Pixel coordinate grounding data:
============
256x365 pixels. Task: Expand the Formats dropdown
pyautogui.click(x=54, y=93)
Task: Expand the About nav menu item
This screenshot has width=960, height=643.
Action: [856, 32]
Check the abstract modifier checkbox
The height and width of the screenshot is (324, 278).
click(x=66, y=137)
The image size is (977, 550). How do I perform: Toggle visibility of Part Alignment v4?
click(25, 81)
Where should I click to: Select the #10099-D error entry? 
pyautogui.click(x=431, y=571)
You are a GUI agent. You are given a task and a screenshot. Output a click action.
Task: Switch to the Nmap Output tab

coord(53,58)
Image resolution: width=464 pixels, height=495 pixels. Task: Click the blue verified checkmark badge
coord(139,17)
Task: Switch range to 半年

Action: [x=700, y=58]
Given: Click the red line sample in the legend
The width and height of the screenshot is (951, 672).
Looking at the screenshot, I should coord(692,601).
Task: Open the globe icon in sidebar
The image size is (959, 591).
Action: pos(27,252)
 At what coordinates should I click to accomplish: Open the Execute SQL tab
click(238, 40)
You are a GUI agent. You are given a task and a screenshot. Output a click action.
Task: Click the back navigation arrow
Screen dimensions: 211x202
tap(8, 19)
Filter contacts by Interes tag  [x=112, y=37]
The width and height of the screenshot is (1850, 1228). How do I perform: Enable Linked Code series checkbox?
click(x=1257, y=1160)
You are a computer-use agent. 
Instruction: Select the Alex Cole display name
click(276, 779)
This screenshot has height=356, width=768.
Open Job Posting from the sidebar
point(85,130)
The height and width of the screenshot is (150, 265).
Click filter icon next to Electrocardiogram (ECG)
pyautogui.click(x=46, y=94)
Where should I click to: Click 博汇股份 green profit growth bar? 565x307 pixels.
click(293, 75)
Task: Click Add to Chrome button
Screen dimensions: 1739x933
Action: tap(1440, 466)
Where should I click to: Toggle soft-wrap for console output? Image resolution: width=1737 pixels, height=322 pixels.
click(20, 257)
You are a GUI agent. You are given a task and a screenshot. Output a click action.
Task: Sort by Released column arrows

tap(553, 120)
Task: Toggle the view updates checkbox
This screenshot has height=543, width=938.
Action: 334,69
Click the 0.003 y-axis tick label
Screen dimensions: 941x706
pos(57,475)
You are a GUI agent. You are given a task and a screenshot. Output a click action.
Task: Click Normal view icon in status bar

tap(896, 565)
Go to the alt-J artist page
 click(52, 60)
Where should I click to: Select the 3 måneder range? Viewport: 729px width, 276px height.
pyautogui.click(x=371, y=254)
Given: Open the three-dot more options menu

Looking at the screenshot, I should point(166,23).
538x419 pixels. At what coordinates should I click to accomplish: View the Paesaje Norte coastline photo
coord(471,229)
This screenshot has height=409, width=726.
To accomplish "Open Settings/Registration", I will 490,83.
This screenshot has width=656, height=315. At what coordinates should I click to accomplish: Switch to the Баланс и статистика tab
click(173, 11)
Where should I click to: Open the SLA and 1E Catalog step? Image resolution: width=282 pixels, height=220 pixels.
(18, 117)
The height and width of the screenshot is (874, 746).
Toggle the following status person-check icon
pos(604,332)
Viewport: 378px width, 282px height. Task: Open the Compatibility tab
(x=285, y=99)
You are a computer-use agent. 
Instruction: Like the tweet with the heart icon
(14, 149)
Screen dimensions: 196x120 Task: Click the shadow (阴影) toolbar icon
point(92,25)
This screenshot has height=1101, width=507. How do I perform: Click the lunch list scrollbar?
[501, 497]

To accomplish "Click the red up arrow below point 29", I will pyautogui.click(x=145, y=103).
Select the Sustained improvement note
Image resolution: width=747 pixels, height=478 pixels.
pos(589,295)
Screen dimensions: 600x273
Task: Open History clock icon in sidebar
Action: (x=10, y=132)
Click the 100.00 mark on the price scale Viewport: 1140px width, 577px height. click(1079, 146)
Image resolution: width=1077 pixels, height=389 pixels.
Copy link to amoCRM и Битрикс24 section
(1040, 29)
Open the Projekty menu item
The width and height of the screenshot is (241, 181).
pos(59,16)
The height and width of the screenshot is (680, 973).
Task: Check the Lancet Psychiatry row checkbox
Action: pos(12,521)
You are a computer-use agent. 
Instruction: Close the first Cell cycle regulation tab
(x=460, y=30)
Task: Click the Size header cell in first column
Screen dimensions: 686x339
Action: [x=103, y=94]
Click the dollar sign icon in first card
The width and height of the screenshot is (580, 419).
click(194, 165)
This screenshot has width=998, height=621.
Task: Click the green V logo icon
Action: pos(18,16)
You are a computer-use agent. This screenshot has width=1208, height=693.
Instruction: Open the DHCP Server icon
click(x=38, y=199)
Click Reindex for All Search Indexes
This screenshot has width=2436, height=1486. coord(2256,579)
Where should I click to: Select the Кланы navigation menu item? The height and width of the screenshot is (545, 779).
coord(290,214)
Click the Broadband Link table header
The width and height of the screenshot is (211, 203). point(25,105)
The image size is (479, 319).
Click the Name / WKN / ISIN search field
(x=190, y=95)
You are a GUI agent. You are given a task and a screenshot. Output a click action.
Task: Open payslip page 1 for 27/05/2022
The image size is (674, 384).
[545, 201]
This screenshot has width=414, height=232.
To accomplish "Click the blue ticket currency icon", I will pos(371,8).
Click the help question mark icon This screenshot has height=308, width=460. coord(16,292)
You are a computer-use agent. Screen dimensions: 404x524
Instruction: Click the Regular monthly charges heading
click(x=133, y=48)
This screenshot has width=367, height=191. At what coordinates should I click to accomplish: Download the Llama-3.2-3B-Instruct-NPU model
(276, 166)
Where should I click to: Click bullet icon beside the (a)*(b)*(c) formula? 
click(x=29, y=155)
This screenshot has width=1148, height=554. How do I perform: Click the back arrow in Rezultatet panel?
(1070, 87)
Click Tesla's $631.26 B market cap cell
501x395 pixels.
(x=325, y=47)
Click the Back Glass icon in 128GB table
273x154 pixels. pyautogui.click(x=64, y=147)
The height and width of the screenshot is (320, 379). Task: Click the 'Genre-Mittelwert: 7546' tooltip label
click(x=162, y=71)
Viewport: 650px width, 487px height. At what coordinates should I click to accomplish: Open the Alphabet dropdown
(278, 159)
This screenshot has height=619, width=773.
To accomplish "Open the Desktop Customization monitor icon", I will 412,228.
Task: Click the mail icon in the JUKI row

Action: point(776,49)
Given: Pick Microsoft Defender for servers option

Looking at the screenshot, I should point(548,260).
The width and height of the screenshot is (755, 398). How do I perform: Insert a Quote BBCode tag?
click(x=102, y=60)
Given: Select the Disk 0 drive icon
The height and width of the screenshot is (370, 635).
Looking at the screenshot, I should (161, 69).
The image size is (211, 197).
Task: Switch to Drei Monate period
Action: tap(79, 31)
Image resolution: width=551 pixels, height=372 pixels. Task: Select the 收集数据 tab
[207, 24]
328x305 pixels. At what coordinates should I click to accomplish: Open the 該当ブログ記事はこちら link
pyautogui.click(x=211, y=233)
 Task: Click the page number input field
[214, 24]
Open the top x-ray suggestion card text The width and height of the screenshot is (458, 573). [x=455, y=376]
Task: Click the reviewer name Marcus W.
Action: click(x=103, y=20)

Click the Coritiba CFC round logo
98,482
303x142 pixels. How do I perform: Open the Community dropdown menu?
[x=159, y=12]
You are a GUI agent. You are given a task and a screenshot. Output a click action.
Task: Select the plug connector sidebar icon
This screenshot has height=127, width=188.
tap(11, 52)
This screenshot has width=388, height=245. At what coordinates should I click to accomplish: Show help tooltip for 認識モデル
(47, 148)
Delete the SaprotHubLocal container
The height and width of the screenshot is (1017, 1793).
============
• **Work request**
Line by line, retype the records with no changes.

• **Response area**
256x365 pixels. Task: Expand the Formats dropdown
pyautogui.click(x=54, y=93)
Task: Expand the About nav menu item
This screenshot has width=960, height=643.
Action: [856, 32]
Check the abstract modifier checkbox
The height and width of the screenshot is (324, 278).
click(x=66, y=137)
The image size is (977, 550). How do I perform: Toggle visibility of Part Alignment v4?
click(25, 81)
Where should I click to: Select the #10099-D error entry? 
pyautogui.click(x=431, y=571)
You are a GUI agent. You are given a task and a screenshot. Output a click action.
Task: Switch to the Nmap Output tab

coord(53,58)
Image resolution: width=464 pixels, height=495 pixels. Task: Click the blue verified checkmark badge
coord(139,17)
Task: Switch range to 半年

Action: [x=700, y=58]
Given: Click the red line sample in the legend
The width and height of the screenshot is (951, 672).
Looking at the screenshot, I should coord(692,601).
Task: Open the globe icon in sidebar
The image size is (959, 591).
Action: pos(27,252)
 At what coordinates should I click to accomplish: Open the Execute SQL tab
click(238, 40)
You are a GUI agent. You are given a task and a screenshot. Output a click action.
Task: Click the back navigation arrow
Screen dimensions: 211x202
tap(8, 19)
Filter contacts by Interes tag  [x=112, y=37]
The width and height of the screenshot is (1850, 1228). How do I perform: Enable Linked Code series checkbox?
click(x=1257, y=1160)
You are a computer-use agent. 
Instruction: Select the Alex Cole display name
click(276, 779)
This screenshot has height=356, width=768.
Open Job Posting from the sidebar
point(85,130)
The height and width of the screenshot is (150, 265).
Click filter icon next to Electrocardiogram (ECG)
pyautogui.click(x=46, y=94)
Where should I click to: Click 博汇股份 green profit growth bar? 565x307 pixels.
click(293, 75)
Task: Click Add to Chrome button
Screen dimensions: 1739x933
Action: tap(1440, 466)
Where should I click to: Toggle soft-wrap for console output? Image resolution: width=1737 pixels, height=322 pixels.
click(20, 257)
You are a GUI agent. You are given a task and a screenshot. Output a click action.
Task: Sort by Released column arrows

tap(553, 120)
Task: Toggle the view updates checkbox
This screenshot has height=543, width=938.
Action: 334,69
Click the 0.003 y-axis tick label
Screen dimensions: 941x706
pos(57,475)
You are a GUI agent. You are given a task and a screenshot. Output a click action.
Task: Click Normal view icon in status bar

tap(896, 565)
Go to the alt-J artist page
 click(52, 60)
Where should I click to: Select the 3 måneder range? Viewport: 729px width, 276px height.
pyautogui.click(x=371, y=254)
Given: Open the three-dot more options menu

Looking at the screenshot, I should point(166,23).
538x419 pixels. At what coordinates should I click to accomplish: View the Paesaje Norte coastline photo
coord(471,229)
This screenshot has height=409, width=726.
To accomplish "Open Settings/Registration", I will 490,83.
This screenshot has width=656, height=315. At what coordinates should I click to accomplish: Switch to the Баланс и статистика tab
click(173, 11)
Where should I click to: Open the SLA and 1E Catalog step? Image resolution: width=282 pixels, height=220 pixels.
(18, 117)
The height and width of the screenshot is (874, 746).
Toggle the following status person-check icon
pos(604,332)
Viewport: 378px width, 282px height. Task: Open the Compatibility tab
(x=285, y=99)
You are a computer-use agent. 
Instruction: Like the tweet with the heart icon
(14, 149)
Screen dimensions: 196x120 Task: Click the shadow (阴影) toolbar icon
point(92,25)
This screenshot has height=1101, width=507. How do I perform: Click the lunch list scrollbar?
[501, 497]

To accomplish "Click the red up arrow below point 29", I will pyautogui.click(x=145, y=103).
Select the Sustained improvement note
Image resolution: width=747 pixels, height=478 pixels.
pos(589,295)
Screen dimensions: 600x273
Task: Open History clock icon in sidebar
Action: (x=10, y=132)
Click the 100.00 mark on the price scale Viewport: 1140px width, 577px height. click(1079, 146)
Image resolution: width=1077 pixels, height=389 pixels.
Copy link to amoCRM и Битрикс24 section
(1040, 29)
Open the Projekty menu item
The width and height of the screenshot is (241, 181).
pos(59,16)
The height and width of the screenshot is (680, 973).
Task: Check the Lancet Psychiatry row checkbox
Action: pos(12,521)
You are a computer-use agent. 
Instruction: Close the first Cell cycle regulation tab
(x=460, y=30)
Task: Click the Size header cell in first column
Screen dimensions: 686x339
Action: [x=103, y=94]
Click the dollar sign icon in first card
The width and height of the screenshot is (580, 419).
click(194, 165)
This screenshot has width=998, height=621.
Task: Click the green V logo icon
Action: pos(18,16)
You are a computer-use agent. This screenshot has width=1208, height=693.
Instruction: Open the DHCP Server icon
click(x=38, y=199)
Click Reindex for All Search Indexes
This screenshot has width=2436, height=1486. coord(2256,579)
Where should I click to: Select the Кланы navigation menu item? The height and width of the screenshot is (545, 779).
coord(290,214)
Click the Broadband Link table header
The width and height of the screenshot is (211, 203). point(25,105)
The image size is (479, 319).
Click the Name / WKN / ISIN search field
(x=190, y=95)
You are a GUI agent. You are given a task and a screenshot. Output a click action.
Task: Open payslip page 1 for 27/05/2022
The image size is (674, 384).
[545, 201]
This screenshot has width=414, height=232.
To accomplish "Click the blue ticket currency icon", I will pos(371,8).
Click the help question mark icon This screenshot has height=308, width=460. coord(16,292)
You are a computer-use agent. Screen dimensions: 404x524
Instruction: Click the Regular monthly charges heading
click(x=133, y=48)
This screenshot has width=367, height=191. At what coordinates should I click to accomplish: Download the Llama-3.2-3B-Instruct-NPU model
(276, 166)
Where should I click to: Click bullet icon beside the (a)*(b)*(c) formula? 
click(x=29, y=155)
This screenshot has width=1148, height=554. How do I perform: Click the back arrow in Rezultatet panel?
(1070, 87)
Click Tesla's $631.26 B market cap cell
501x395 pixels.
(x=325, y=47)
Click the Back Glass icon in 128GB table
273x154 pixels. pyautogui.click(x=64, y=147)
The height and width of the screenshot is (320, 379). Task: Click the 'Genre-Mittelwert: 7546' tooltip label
click(x=162, y=71)
Viewport: 650px width, 487px height. At what coordinates should I click to accomplish: Open the Alphabet dropdown
(278, 159)
This screenshot has height=619, width=773.
To accomplish "Open the Desktop Customization monitor icon", I will 412,228.
Task: Click the mail icon in the JUKI row

Action: point(776,49)
Given: Pick Microsoft Defender for servers option

Looking at the screenshot, I should point(548,260).
The width and height of the screenshot is (755, 398). How do I perform: Insert a Quote BBCode tag?
click(x=102, y=60)
Given: Select the Disk 0 drive icon
The height and width of the screenshot is (370, 635).
Looking at the screenshot, I should (161, 69).
The image size is (211, 197).
Task: Switch to Drei Monate period
Action: tap(79, 31)
Image resolution: width=551 pixels, height=372 pixels. Task: Select the 收集数据 tab
[207, 24]
328x305 pixels. At what coordinates should I click to accomplish: Open the 該当ブログ記事はこちら link
pyautogui.click(x=211, y=233)
 Task: Click the page number input field
[214, 24]
Open the top x-ray suggestion card text The width and height of the screenshot is (458, 573). [x=455, y=376]
Task: Click the reviewer name Marcus W.
Action: click(x=103, y=20)

Click the Coritiba CFC round logo
98,482
303x142 pixels. How do I perform: Open the Community dropdown menu?
[x=159, y=12]
You are a GUI agent. You are given a task and a screenshot. Output a click action.
Task: Select the plug connector sidebar icon
This screenshot has height=127, width=188.
tap(11, 52)
This screenshot has width=388, height=245. At what coordinates should I click to accomplish: Show help tooltip for 認識モデル
(47, 148)
Delete the SaprotHubLocal container
The height and width of the screenshot is (1017, 1793).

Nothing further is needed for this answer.